* Your task: Output the full set of records exactly.

* Data extract:
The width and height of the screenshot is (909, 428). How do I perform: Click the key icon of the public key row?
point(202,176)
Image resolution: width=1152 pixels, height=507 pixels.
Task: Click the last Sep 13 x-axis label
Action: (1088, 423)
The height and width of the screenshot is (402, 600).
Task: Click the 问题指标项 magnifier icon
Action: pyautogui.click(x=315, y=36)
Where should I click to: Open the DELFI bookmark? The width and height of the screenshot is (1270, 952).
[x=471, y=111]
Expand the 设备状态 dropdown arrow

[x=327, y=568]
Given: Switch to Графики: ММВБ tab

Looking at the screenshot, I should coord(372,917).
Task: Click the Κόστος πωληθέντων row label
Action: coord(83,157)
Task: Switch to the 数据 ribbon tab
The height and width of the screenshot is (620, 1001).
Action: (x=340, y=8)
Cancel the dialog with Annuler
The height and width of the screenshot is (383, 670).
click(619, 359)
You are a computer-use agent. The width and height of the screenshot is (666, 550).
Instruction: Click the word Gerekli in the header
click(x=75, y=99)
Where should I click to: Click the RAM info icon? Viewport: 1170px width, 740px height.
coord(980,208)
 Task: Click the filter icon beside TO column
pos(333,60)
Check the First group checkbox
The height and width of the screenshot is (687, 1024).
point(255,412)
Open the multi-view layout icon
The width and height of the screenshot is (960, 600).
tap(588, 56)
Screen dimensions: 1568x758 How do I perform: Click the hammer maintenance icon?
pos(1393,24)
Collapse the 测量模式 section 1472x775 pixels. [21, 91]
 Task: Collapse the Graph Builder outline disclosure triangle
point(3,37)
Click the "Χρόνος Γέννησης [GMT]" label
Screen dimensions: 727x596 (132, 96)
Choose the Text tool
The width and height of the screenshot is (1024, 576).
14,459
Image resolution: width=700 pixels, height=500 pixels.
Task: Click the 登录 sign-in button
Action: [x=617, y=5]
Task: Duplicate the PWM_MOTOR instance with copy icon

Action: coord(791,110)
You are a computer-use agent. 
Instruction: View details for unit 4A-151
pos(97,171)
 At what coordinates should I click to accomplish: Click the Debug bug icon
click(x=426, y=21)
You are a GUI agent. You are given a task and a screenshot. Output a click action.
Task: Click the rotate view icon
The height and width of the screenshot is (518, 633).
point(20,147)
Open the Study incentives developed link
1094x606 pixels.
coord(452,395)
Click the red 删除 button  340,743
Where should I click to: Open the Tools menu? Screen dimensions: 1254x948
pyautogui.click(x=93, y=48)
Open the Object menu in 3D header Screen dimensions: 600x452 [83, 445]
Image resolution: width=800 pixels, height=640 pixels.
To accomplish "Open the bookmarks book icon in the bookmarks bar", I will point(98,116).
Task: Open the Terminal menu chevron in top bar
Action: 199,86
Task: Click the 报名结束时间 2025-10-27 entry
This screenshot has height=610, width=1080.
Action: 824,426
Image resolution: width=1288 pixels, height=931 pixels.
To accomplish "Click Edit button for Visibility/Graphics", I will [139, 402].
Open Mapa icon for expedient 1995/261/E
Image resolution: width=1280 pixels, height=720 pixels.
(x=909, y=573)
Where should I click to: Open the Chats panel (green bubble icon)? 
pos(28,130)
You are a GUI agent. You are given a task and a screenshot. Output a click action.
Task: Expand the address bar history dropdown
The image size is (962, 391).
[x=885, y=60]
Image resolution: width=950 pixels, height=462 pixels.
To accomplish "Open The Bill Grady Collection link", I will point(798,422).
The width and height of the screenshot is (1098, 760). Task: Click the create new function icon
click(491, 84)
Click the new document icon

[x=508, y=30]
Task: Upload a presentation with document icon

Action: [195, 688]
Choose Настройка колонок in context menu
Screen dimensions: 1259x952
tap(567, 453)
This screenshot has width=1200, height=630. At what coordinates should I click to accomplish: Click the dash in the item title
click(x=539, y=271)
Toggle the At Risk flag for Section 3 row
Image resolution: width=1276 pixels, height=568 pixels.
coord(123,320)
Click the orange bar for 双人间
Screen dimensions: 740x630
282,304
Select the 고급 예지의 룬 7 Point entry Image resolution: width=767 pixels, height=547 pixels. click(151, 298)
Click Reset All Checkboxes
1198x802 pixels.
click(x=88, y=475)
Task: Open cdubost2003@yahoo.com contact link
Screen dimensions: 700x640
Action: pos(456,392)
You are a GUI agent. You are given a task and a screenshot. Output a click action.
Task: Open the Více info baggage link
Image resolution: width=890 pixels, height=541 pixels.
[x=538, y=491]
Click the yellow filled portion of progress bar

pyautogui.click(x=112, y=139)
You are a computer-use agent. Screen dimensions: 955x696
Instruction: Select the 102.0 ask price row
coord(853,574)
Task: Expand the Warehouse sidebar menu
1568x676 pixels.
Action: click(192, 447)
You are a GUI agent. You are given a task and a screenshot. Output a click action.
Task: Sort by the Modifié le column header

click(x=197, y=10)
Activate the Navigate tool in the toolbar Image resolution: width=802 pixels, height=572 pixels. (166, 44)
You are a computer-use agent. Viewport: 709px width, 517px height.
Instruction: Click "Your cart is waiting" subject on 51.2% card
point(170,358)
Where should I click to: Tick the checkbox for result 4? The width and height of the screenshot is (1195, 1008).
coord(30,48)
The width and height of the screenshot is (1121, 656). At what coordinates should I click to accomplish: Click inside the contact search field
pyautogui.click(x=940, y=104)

* Answer box:
The width and height of the screenshot is (909, 428). How do I perform: Click the key icon of the public key row?
point(202,176)
Image resolution: width=1152 pixels, height=507 pixels.
Task: Click the last Sep 13 x-axis label
Action: (1088, 423)
The height and width of the screenshot is (402, 600).
Task: Click the 问题指标项 magnifier icon
Action: pyautogui.click(x=315, y=36)
Where should I click to: Open the DELFI bookmark? The width and height of the screenshot is (1270, 952).
[x=471, y=111]
Expand the 设备状态 dropdown arrow

[x=327, y=568]
Given: Switch to Графики: ММВБ tab

Looking at the screenshot, I should coord(372,917).
Task: Click the Κόστος πωληθέντων row label
Action: coord(83,157)
Task: Switch to the 数据 ribbon tab
The height and width of the screenshot is (620, 1001).
Action: (x=340, y=8)
Cancel the dialog with Annuler
The height and width of the screenshot is (383, 670).
click(619, 359)
You are a computer-use agent. The width and height of the screenshot is (666, 550).
Instruction: Click the word Gerekli in the header
click(x=75, y=99)
Where should I click to: Click the RAM info icon? Viewport: 1170px width, 740px height.
coord(980,208)
 Task: Click the filter icon beside TO column
pos(333,60)
Check the First group checkbox
The height and width of the screenshot is (687, 1024).
point(255,412)
Open the multi-view layout icon
The width and height of the screenshot is (960, 600).
tap(588, 56)
Screen dimensions: 1568x758 How do I perform: Click the hammer maintenance icon?
pos(1393,24)
Collapse the 测量模式 section 1472x775 pixels. [21, 91]
 Task: Collapse the Graph Builder outline disclosure triangle
point(3,37)
Click the "Χρόνος Γέννησης [GMT]" label
Screen dimensions: 727x596 (132, 96)
Choose the Text tool
The width and height of the screenshot is (1024, 576).
14,459
Image resolution: width=700 pixels, height=500 pixels.
Task: Click the 登录 sign-in button
Action: [x=617, y=5]
Task: Duplicate the PWM_MOTOR instance with copy icon

Action: coord(791,110)
You are a computer-use agent. 
Instruction: View details for unit 4A-151
pos(97,171)
 At what coordinates should I click to accomplish: Click the Debug bug icon
click(x=426, y=21)
You are a GUI agent. You are given a task and a screenshot. Output a click action.
Task: Click the rotate view icon
The height and width of the screenshot is (518, 633).
point(20,147)
Open the Study incentives developed link
1094x606 pixels.
coord(452,395)
Click the red 删除 button  340,743
Where should I click to: Open the Tools menu? Screen dimensions: 1254x948
pyautogui.click(x=93, y=48)
Open the Object menu in 3D header Screen dimensions: 600x452 [83, 445]
Image resolution: width=800 pixels, height=640 pixels.
To accomplish "Open the bookmarks book icon in the bookmarks bar", I will point(98,116).
Task: Open the Terminal menu chevron in top bar
Action: 199,86
Task: Click the 报名结束时间 2025-10-27 entry
This screenshot has height=610, width=1080.
Action: 824,426
Image resolution: width=1288 pixels, height=931 pixels.
To accomplish "Click Edit button for Visibility/Graphics", I will [139, 402].
Open Mapa icon for expedient 1995/261/E
Image resolution: width=1280 pixels, height=720 pixels.
(x=909, y=573)
Where should I click to: Open the Chats panel (green bubble icon)? 
pos(28,130)
You are a GUI agent. You are given a task and a screenshot. Output a click action.
Task: Expand the address bar history dropdown
The image size is (962, 391).
[x=885, y=60]
Image resolution: width=950 pixels, height=462 pixels.
To accomplish "Open The Bill Grady Collection link", I will point(798,422).
The width and height of the screenshot is (1098, 760). Task: Click the create new function icon
click(491, 84)
Click the new document icon

[x=508, y=30]
Task: Upload a presentation with document icon

Action: [195, 688]
Choose Настройка колонок in context menu
Screen dimensions: 1259x952
tap(567, 453)
This screenshot has width=1200, height=630. At what coordinates should I click to accomplish: Click the dash in the item title
click(x=539, y=271)
Toggle the At Risk flag for Section 3 row
Image resolution: width=1276 pixels, height=568 pixels.
coord(123,320)
Click the orange bar for 双人间
Screen dimensions: 740x630
282,304
Select the 고급 예지의 룬 7 Point entry Image resolution: width=767 pixels, height=547 pixels. click(151, 298)
Click Reset All Checkboxes
1198x802 pixels.
click(x=88, y=475)
Task: Open cdubost2003@yahoo.com contact link
Screen dimensions: 700x640
Action: pos(456,392)
You are a GUI agent. You are given a task and a screenshot. Output a click action.
Task: Open the Více info baggage link
Image resolution: width=890 pixels, height=541 pixels.
[x=538, y=491]
Click the yellow filled portion of progress bar

pyautogui.click(x=112, y=139)
You are a computer-use agent. Screen dimensions: 955x696
Instruction: Select the 102.0 ask price row
coord(853,574)
Task: Expand the Warehouse sidebar menu
1568x676 pixels.
Action: click(192, 447)
You are a GUI agent. You are given a task and a screenshot. Output a click action.
Task: Sort by the Modifié le column header

click(x=197, y=10)
Activate the Navigate tool in the toolbar Image resolution: width=802 pixels, height=572 pixels. (166, 44)
You are a computer-use agent. Viewport: 709px width, 517px height.
Instruction: Click "Your cart is waiting" subject on 51.2% card
point(170,358)
Where should I click to: Tick the checkbox for result 4? The width and height of the screenshot is (1195, 1008).
coord(30,48)
The width and height of the screenshot is (1121, 656). At what coordinates should I click to accomplish: Click inside the contact search field
pyautogui.click(x=940, y=104)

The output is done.